[Texto fornecido]
********

Dentro da lei
O presidente do Ibram, Angelo Oswaldo de Araújo Santos, defende a legislação sobre obras de arte, que alarmou galeristas e colecionadores. Para ele, o governo não prejudicará o mercado
Walter Sebastião
O mercado está em polvorosa. Motivo: o decreto
assinado em outubro pela presidente Dilma Rousseff – regulamentando lei
que criou o Estatuto dos Museus – alterou o conceito de coleções pública
e privada de arte, além de permitir ao Estado fiscalizar obras, desde
que elas sejam definidas como bens de interesse para o país.
Galeristas, artistas e colecionadores acusam o Estado de desrespeitar a propriedade privada. A venda dessas obras de arte terá de ser aprovada pelo governo. O decreto deixa claro: o proprietário do quadro, escultura ou instalação, por exemplo, “não procederá à saída permanente do bem do país, exceto por curto período, para fins de intercâmbio cultural, com a prévia autorização do Conselho Consultivo do Patrimônio Museológico, ou, caso se destine a transferência de domínio, desde que comprovada a observância do direito de preferência do Ibram”. No caso de venda judicial e leilões, o Estado tem a primazia na aquisição dessas obras.
O responsável por peças declaradas de interesse público não pode restaurá-las, vendê-las e emprestá-las sem autorização do Instituto Brasileiro de Museus (Ibram). A seção paulista da Ordem dos Advogados do Brasil (OAB) está analisando as novas normas e estuda recorrer à Justiça contra o decreto.
O presidente do Ibram, Angelo Oswaldo de Araújo Santos, diz que “vozes precipitadas” espalharam “alarme” sobre as novas regras, mas acredita que os ânimos já serenaram. A pedido do Estado de Minas, ele responde às dúvidas sobre o decreto.
CARLOS PERKTOLD
Crítico de arte e colecionador
Alega-se que o decreto prejudica o mercado de arte, imaginando-se que peças de alto valor artístico e financeiro passam a correr risco de ser declaradas de interesse nacional. Como elas serão selecionadas?

********

[Registros fornecidos]
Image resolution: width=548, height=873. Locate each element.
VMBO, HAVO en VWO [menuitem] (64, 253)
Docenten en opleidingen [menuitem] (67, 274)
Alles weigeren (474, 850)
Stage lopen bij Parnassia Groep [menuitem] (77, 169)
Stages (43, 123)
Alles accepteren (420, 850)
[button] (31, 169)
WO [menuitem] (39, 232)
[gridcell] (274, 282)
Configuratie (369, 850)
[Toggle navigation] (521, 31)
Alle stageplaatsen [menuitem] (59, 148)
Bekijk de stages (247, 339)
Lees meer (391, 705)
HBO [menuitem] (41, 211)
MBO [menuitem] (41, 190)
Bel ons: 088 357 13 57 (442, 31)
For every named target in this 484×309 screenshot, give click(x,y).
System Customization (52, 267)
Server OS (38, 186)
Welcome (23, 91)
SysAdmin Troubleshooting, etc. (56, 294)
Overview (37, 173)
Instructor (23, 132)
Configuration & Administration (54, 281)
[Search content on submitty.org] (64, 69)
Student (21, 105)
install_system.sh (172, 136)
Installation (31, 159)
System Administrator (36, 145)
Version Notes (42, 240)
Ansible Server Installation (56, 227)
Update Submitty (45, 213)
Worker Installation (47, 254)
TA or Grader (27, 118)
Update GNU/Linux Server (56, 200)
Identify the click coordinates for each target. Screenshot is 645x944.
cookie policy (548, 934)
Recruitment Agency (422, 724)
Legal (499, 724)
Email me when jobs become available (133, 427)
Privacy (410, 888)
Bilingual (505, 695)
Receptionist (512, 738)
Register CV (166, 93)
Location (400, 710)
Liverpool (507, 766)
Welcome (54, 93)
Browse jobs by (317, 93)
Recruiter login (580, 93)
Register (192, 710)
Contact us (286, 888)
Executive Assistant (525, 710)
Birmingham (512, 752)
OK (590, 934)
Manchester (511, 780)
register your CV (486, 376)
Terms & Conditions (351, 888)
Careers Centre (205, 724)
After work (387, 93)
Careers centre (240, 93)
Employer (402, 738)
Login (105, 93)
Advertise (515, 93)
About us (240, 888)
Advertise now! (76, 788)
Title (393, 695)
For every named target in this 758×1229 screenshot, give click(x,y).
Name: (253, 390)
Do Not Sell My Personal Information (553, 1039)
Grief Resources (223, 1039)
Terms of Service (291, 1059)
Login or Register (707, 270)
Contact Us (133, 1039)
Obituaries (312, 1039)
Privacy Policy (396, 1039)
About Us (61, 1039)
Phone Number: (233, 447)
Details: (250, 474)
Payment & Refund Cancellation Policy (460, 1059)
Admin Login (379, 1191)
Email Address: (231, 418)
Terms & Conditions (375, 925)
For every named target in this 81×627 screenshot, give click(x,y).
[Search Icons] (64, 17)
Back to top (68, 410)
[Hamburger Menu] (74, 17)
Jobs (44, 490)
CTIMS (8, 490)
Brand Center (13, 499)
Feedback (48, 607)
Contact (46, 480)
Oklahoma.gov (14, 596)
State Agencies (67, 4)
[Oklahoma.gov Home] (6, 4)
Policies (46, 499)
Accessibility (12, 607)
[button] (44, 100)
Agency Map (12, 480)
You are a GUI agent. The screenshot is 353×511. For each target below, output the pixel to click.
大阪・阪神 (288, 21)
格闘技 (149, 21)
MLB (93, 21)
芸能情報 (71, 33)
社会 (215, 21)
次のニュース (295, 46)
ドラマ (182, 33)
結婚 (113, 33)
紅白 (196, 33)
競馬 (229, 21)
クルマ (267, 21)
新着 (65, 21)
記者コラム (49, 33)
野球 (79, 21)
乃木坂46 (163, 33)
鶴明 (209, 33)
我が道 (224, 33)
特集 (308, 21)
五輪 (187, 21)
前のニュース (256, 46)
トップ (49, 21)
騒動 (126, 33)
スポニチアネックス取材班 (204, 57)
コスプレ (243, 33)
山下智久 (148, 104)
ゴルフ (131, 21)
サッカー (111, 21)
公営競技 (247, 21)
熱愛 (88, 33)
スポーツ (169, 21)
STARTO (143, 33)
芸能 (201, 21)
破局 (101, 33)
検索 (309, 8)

********

[Objetivos]
[1] Indique se cada afirmação abaixo está de acordo com o texto sobre o decreto dos museus, respondendo sim ou não e citando literalmente as palavras decisivas do texto: (a) O decreto foi assinado em outubro pela presidente Dilma Rousseff. (b) O responsável por peças declaradas de interesse público pode restaurá-las sem autorização do Ibram. (c) Em vendas judiciais e leilões, o Estado tem a primazia na aquisição dessas obras.
[2] Redija o trecho que se segue à última frase do texto sobre o decreto dos museus.

[Respostas por tarefa]
[1]
(a) Sim: "assinado em outubro pela presidente Dilma Rousseff".
(b) Não: "não pode restaurá-las, vendê-las e emprestá-las sem autorização do Instituto Brasileiro de Museus (Ibram)".
(c) Sim: "No caso de venda judicial e leilões, o Estado tem a primazia na aquisição dessas obras."

[2]
Angelo Oswaldo – Houve, sim, alarde e alarme. Vozes precipitadas espalharam interpretações que não traduziram a realidade da nova legislação. O receio se disseminou principalmente no mercado, que se autoprejudicava ao insistir nessas versões. Agora, com os esclarecimentos gerais, os ânimos estão serenados e já se pode ver amplamente o benefício trazido pela política nacional de museus. O Conselho de Patrimônio Museológico, formado por oito representantes de instituições e 13 personalidades da cultura, irá declarar um bem ou uma coleção de interesse público. Isso ocorrerá episodicamente, depois de um dossiê formado sobre cada bem passível de receber proteção especial. Qualquer cidadão poderá pedir ao Ibram a abertura do processo, mas o conselho é que decide, fundamentado nos critérios de excelência e notável excepcionalidade.
FLÁVIA E LÚCIO ALBUQUERQUE
Galeristas
De cinco anos para cá, o mercado se formalizou e os negócios têm ocorrido de forma transparente. Temos dúvida sobre até que o ponto as novas medidas vão na contramão desse quadro.
AO – A legislação não afeta o mercado. Por que o mercado seria prejudicado pela proteção de algum bem ou alguma coleção de relevante interesse público? Na verdade, o reconhecimento de uma obra de arte só a engrandece e valoriza. Como não há restrições à comercialização dos bens que forem protegidos pela nova lei, não há contramão. Estamos todos na boa direção.
MARCO TÚLIO RESENDE
Artista plástico
O direito de preferência, em caso de venda judicial ou em leilão de bens culturais, não possibilita o engessamento da negociação das obras, prejudicando o mercado e os artistas?
AO – O direito de preferência está consagrado, desde 1937, na legislação do Instituto do Patrimônio Histórico e Artístico Nacional (Iphan). Foi reiterado na lei e no decreto do Estatuto de Museus para que obras emblemáticas possam ser levadas a acervos públicos. Isso já ocorreu inúmeras vezes, com base na lei do Iphan, sem qualquer prejuízo para o mercado. A preferência só se concretiza se o governo tiver recursos para a compra. Caso contrário, a obra será leiloada.
FABRÍCIO FERNANDINO
Coordenador da Comissão de Arte Ambiental do Museu de História Natural da UFMG
Parcela considerável dos 3, 2 mil museus brasileiros padece de um mal crônico: a capacitação da massa crítica instalada, além do financiamento para organização, manutenção, ampliação e a divulgação de acervos. Esse cenário começa a ser mudado. Entretanto, tornam-se prioritários a capacitação de pessoal e o financiamento. O que pode se esperar nesse sentido?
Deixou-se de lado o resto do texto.